The Affleck Baronetcy, of Dalham Hall in the County of Suffolk, was a title in the Baronetage of Great Britain. It was created on 10 July 1782 for the naval commander Edmund Affleck. The title became extinct on the death of the eighth Baronet in 1939.

== Affleck baronets, of Dalham Hall (1782)==
- Sir Edmund Affleck, 1st Baronet (1725–1788)
- Sir Gilbert Affleck, 2nd Baronet (1740–1808)
- Sir James Affleck, 3rd Baronet (1759–1833)
- Sir Robert Affleck, 4th Baronet (1763–1851)
- Sir Gilbert Affleck, 5th Baronet (1804–1854)
- Sir Robert Affleck, 6th Baronet (1805–1882)
- Sir Robert Affleck, 7th Baronet (1852–1919)
- Sir Frederick Danby James Affleck, 8th Baronet (1856–1939)
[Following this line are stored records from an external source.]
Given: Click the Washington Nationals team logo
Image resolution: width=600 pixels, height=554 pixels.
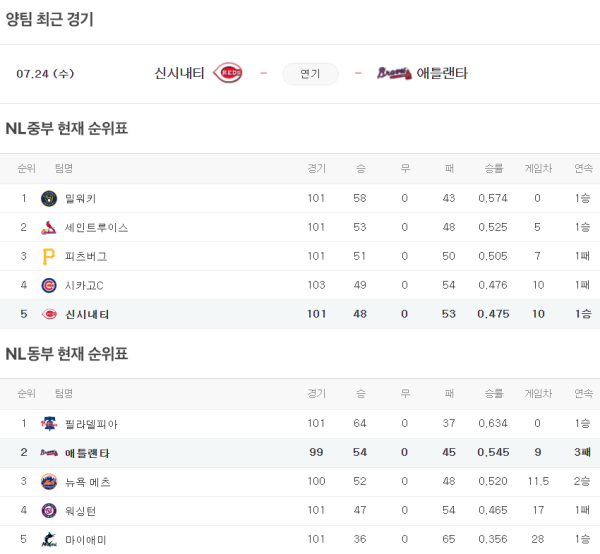Looking at the screenshot, I should point(49,511).
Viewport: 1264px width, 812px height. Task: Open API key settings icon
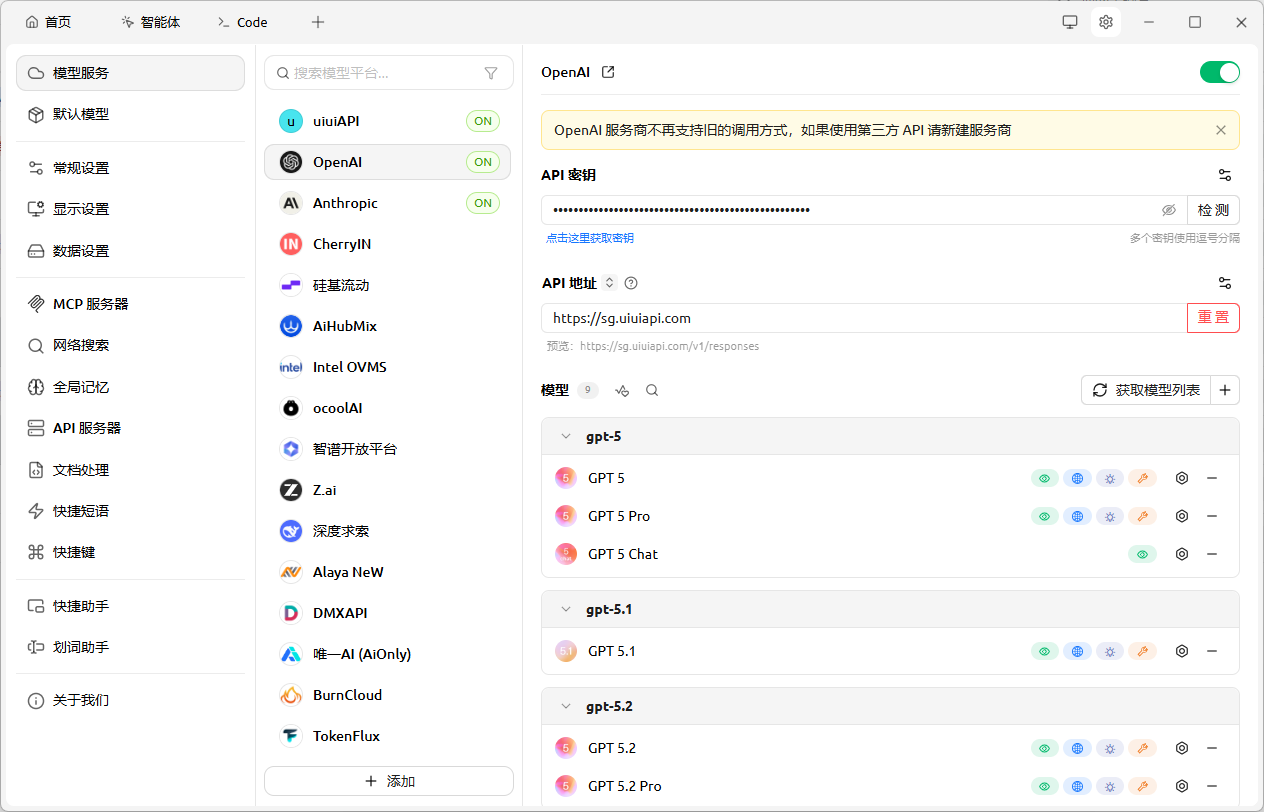pyautogui.click(x=1225, y=175)
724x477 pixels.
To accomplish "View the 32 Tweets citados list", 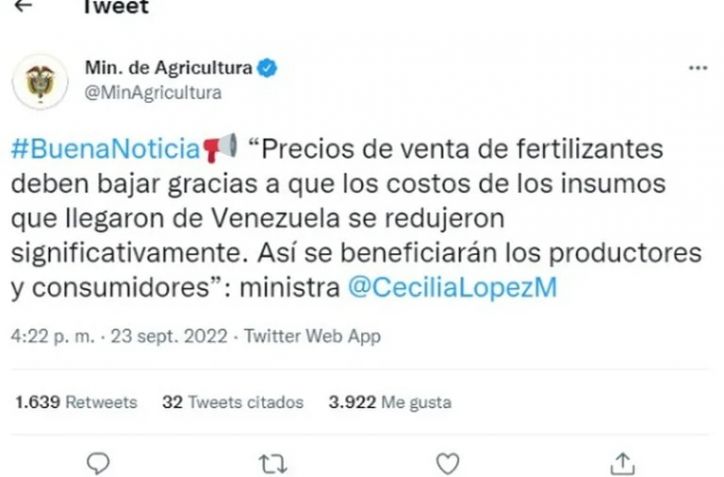I will point(233,402).
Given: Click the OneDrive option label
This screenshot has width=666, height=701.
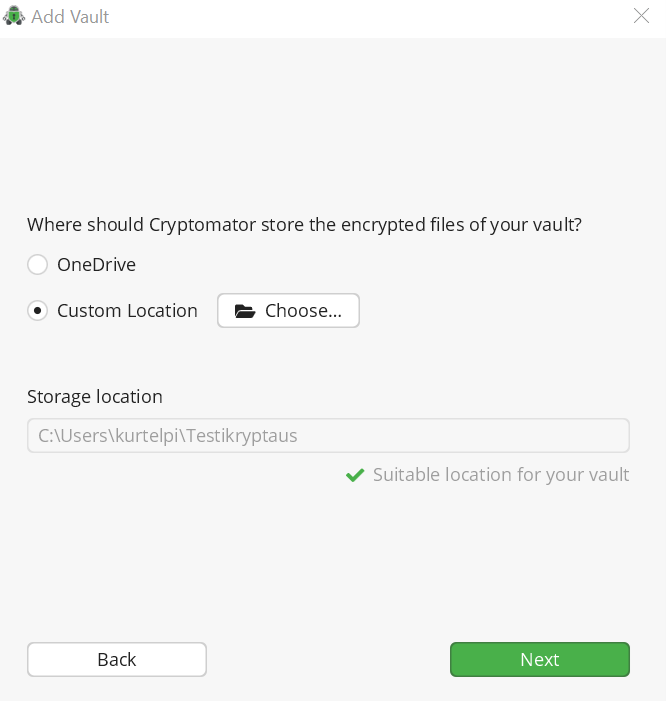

== The decline and extinction of the Affleck baronetcy ==
The seventh baronet lost money through fraudulent dealings by a firm of solicitors and sold Dalham Hall and its estate in 1901 to Cecil Rhodes to raise £100,000.

The 8th baronet, Frederick Danby James Affleck, was born with no expectation of inheriting the title and emigrated to Queensland, Australia as a cadet with the P&O shipping line. He unexpectedly inherited the title after the death of his cousin, the seventh baronet, in 1919. Frederick Affleck was involved in numerous business ventures in Queensland but lost all his money. He died, poor and blind, on 24 July 1939 at the Dunwich Benevolent Asylum on North Stradbroke Island in Queensland and was buried in Toowong Cemetery in Brisbane.

Frederick Affleck's eldest son, Frederick James Siddartha Affleck (born 1905 in Wynnum, Brisbane), was a habitual criminal and at the time of his father's death in 1939 was in Boggo Road Gaol in Brisbane, along with his younger brother Dalham Robert Affleck, serving a four-year sentence for robbery and blackmail.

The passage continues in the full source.